Nontrivial gapless electronic states at the stacking faults of weak topological insulators

TL;DR

Stacking faults in weak topological insulators can host their own nontrivial gapless states, potentially serving as sources of symmetry-protected conducting channels within the bulk material.

Contribution

This paper demonstrates that stacking faults in WTIs can support topologically nontrivial gapless states, revealing a new way defects can induce nontrivial topology.

Findings

Stacking faults can host topologically nontrivial gapless states.

Stacking faults can form 2D topological insulators within WTIs.

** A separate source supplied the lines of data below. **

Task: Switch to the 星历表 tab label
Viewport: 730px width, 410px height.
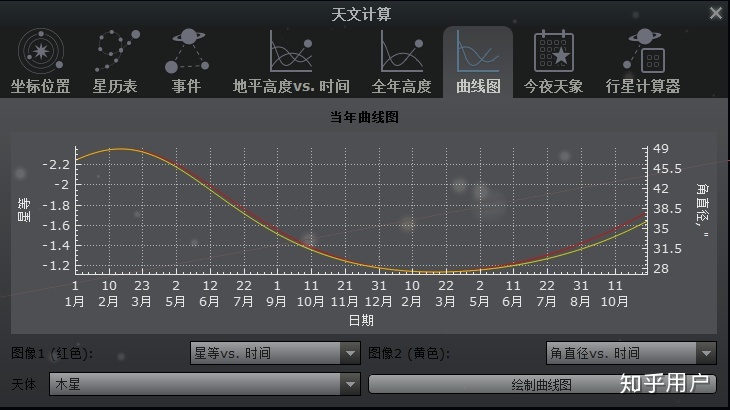Action: (115, 86)
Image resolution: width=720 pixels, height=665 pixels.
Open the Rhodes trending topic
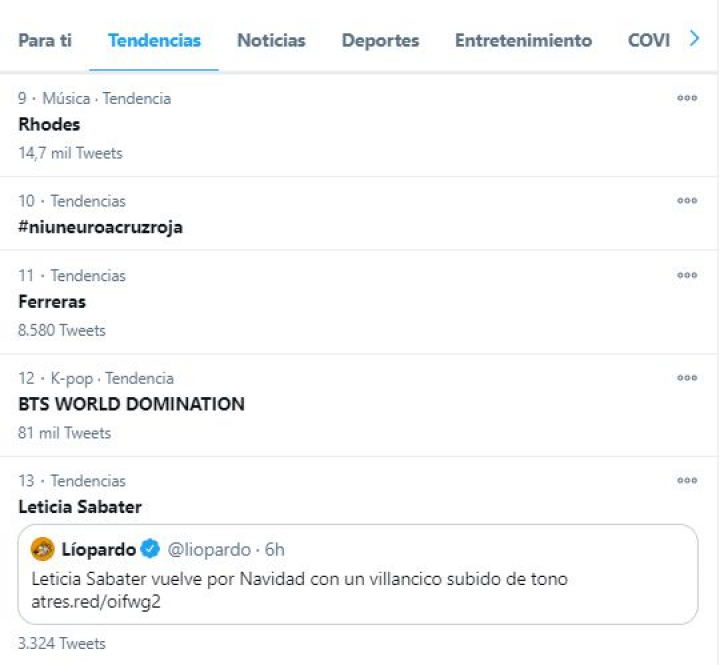[50, 125]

Stacking faults can create topologically protected 2D semimetals.

Abstract

Lattice defects such as stacking faults may obscure electronic topological features of real materials. In fact, defects are a source of disorder that can enhance the density of states and conductivity of the bulk of the system and they break crystal symmetries that can protect the topological states. On the other hand, in recent years it has been shown that lattice defects can act as a source of nontrivial topology. Motivated by recent experiments on three-dimensional (3D) topological systems such as Bi$_2$TeI and Bi$_{14}$Rh$_3$I$_9$, we examine the effect of stacking faults on the electronic properties of weak topological insulators (WTIs). Working with a simple model consisting of a 3D WTI formed by weakly-coupled two-dimensional (2D) topological layers separated by trivial spacers, we find that 2D stacking faults can carry their own, topologically nontrivial gapless states. Depending on the WTI properties, as well as the way in which the stacking fault is realized, the latter can form a topologically protected 2D semimetal, but also a 2D topological insulator which is embedded in the higher-dimensional WTI bulk. This suggests the possibility of using stacking faults in real materials as a source of topologically nontrivial, symmetry-protected conducting states.